* Felieton *
# # # #
Reklama

Na krawędzi

Obfitość

Bądź na bieżąco!

Zapisz się do newslettera

historyk, felietonista, z-ca dyrektora Centrum Szkoleniowego Fundacji Rozwoju Demokracji Lokalnej w Szczecinie

Żyjemy w czasach wielkiej obfitości. Niekoniecznie bogactwa, właśnie obfitości. Jest to najpierw obfitość, może „nadobfitość” wszelkiej informacji. Kioski zawalone prasą rozmaitych odcieni, w telewizji dziesiątki programów, w każdym kinie co najmniej kilka filmów naraz, no i Internet - to już miliony stron, blogów, filmików, gier. Jest to także obfitość wszelkich towarów i usług każdego niemal asortymentu. W każdym mieście ogromne hipermarkety kipiące od towarów, mieniące się kolorami, dźwiękami i zapachami wzywającymi do zakupów. Nie brak towarów śmiesznie tanich, oczywiście, najczęściej chińskiej produkcji. Każdy sprzedawca tonący w tej obfitości, wychodzi ze skóry, by nakłonić nas do zakupienia jego towarów - jesteśmy zatem przytłoczeni obfitością reklamy. Dochodzi do tego obfitość dostępnych przyjemności - kina, imprezy, oferty biur podróży, jest tego coraz więcej.
Oczywiście, nikt nie ma szans ogarnąć tego wszystkiego, skorzystać z całej nadobfitej propozycji. Ilość informacji jest tak wielka, że nikt nie jest w stanie przemyśleć tego, co w tych informacjach jest naprawdę ważne, by wyłowić to, co istotne ze śmietnika wiadomości bezwartościowych lub wręcz szkodliwych. Fascynował się tym zmarły niedawno pisarz Ryszard Kapuściński: jesteśmy skazani na myślenie o świecie na podstawie fragmentów, urywków, przebłysków. Nikt nie ma szans objąć wzrokiem i umysłem wszystkiego. Podobnie jest z towarami i usługami. Ta obfitość dla większości z nas jest niedostępna z banalnych powodów: nie stać nas. Wielu nie stać na rzeczy naprawdę podstawowe, wielu narzeka, bo nie stać ich na towary, które kuszą nieustannie, choć tak naprawdę spokojnie można się bez nich obyć. Tonąc w zachłannej reklamie, ulegając marketingowym sztuczkom, kupujemy mnóstwo rzeczy niepotrzebnych.
# # # #
* Zadania do wykonania *
1. Przepisz bez zmian wiersze od pierwszego aż do wiersza zawierającego „tap(240, 313)”, łącznie z nim.
2. Napisz dalszy ciąg felietonu o obfitości, zaczynając zaraz po jego ostatnim zdaniu.
Felieton i wiersze nie mają ze sobą żadnego związku.
# # # #
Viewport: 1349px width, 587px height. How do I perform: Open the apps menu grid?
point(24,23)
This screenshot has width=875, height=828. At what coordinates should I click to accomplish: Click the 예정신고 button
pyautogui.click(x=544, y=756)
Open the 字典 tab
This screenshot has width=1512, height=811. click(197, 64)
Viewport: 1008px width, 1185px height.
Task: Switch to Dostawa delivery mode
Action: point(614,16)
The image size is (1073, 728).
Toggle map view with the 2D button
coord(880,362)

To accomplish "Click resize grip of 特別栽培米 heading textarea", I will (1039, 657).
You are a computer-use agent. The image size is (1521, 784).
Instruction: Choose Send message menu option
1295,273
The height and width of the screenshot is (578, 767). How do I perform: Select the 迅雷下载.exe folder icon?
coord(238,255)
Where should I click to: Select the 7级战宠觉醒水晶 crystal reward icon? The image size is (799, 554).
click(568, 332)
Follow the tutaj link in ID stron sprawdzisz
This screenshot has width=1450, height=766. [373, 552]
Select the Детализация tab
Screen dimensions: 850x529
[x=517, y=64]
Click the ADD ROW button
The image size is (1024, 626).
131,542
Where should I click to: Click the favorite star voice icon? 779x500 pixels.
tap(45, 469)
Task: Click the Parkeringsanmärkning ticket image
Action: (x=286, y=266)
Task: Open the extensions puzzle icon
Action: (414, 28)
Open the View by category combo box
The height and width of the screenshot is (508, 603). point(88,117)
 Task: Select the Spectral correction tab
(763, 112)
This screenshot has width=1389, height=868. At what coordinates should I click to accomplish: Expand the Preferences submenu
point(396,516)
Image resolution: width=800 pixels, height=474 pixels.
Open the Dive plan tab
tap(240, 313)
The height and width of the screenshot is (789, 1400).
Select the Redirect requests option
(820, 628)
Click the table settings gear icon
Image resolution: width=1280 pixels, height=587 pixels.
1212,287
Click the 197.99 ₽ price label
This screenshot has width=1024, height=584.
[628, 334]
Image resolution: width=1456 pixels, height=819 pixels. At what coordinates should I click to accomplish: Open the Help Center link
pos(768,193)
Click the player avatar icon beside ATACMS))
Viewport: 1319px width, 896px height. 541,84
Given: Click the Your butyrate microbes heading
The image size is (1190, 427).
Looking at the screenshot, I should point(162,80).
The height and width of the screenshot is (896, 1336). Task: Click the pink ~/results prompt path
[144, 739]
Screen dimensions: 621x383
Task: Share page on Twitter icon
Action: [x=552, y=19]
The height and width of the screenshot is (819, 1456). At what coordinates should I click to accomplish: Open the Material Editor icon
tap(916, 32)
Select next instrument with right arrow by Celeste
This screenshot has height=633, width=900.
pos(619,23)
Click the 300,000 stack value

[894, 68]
# # # #
* Odpowiedzi na zadania *
1.
Viewport: 1349px width, 587px height. How do I perform: Open the apps menu grid?
point(24,23)
This screenshot has width=875, height=828. At what coordinates should I click to accomplish: Click the 예정신고 button
pyautogui.click(x=544, y=756)
Open the 字典 tab
This screenshot has width=1512, height=811. click(197, 64)
Viewport: 1008px width, 1185px height.
Task: Switch to Dostawa delivery mode
Action: point(614,16)
The image size is (1073, 728).
Toggle map view with the 2D button
coord(880,362)

To accomplish "Click resize grip of 特別栽培米 heading textarea", I will (1039, 657).
You are a computer-use agent. The image size is (1521, 784).
Instruction: Choose Send message menu option
1295,273
The height and width of the screenshot is (578, 767). How do I perform: Select the 迅雷下载.exe folder icon?
coord(238,255)
Where should I click to: Select the 7级战宠觉醒水晶 crystal reward icon? The image size is (799, 554).
click(568, 332)
Follow the tutaj link in ID stron sprawdzisz
This screenshot has width=1450, height=766. [373, 552]
Select the Детализация tab
Screen dimensions: 850x529
[x=517, y=64]
Click the ADD ROW button
The image size is (1024, 626).
131,542
Where should I click to: Click the favorite star voice icon? 779x500 pixels.
tap(45, 469)
Task: Click the Parkeringsanmärkning ticket image
Action: (x=286, y=266)
Task: Open the extensions puzzle icon
Action: (414, 28)
Open the View by category combo box
The height and width of the screenshot is (508, 603). point(88,117)
 Task: Select the Spectral correction tab
(763, 112)
This screenshot has width=1389, height=868. At what coordinates should I click to accomplish: Expand the Preferences submenu
point(396,516)
Image resolution: width=800 pixels, height=474 pixels.
Open the Dive plan tab
tap(240, 313)

2.
Obfitość nie dotyczy tylko spraw i rzeczy przyjemnych, sympatycznych. To także obfitość broni, która w krajach Trzeciego Świata umożliwia niewyobrażalne zbrodnie i nieszczęścia. To także obfitość narkotyków, pornosów, filmów ociekających przemocą i zbrodnią, to obfitość wulgaryzmów i agresji na ulicach. Obfitość wypowiedzi polityków dysponujących mnóstwem mediów i możliwości epatowania doprowadziła do niespotykanej dewaluacji słowa. Ta gadanina nie prowadzi, niestety, do dobrych jakościowo ustaw - mamy ich zatem obfitość, bo ledwie zostały uchwalone, już muszą być nowelizowane. Obfitość praw i przepisów powoduje, że przeciętny obywatel nie jest w stanie zorientować się w tym gąszczu. Mamy czas obfitości i na tę obfitość Kościół jak przez wieki proponuje Popielec, proponuje Wielki Post. Anachronizm? Niedopasowanie do gustów i potrzeb epoki?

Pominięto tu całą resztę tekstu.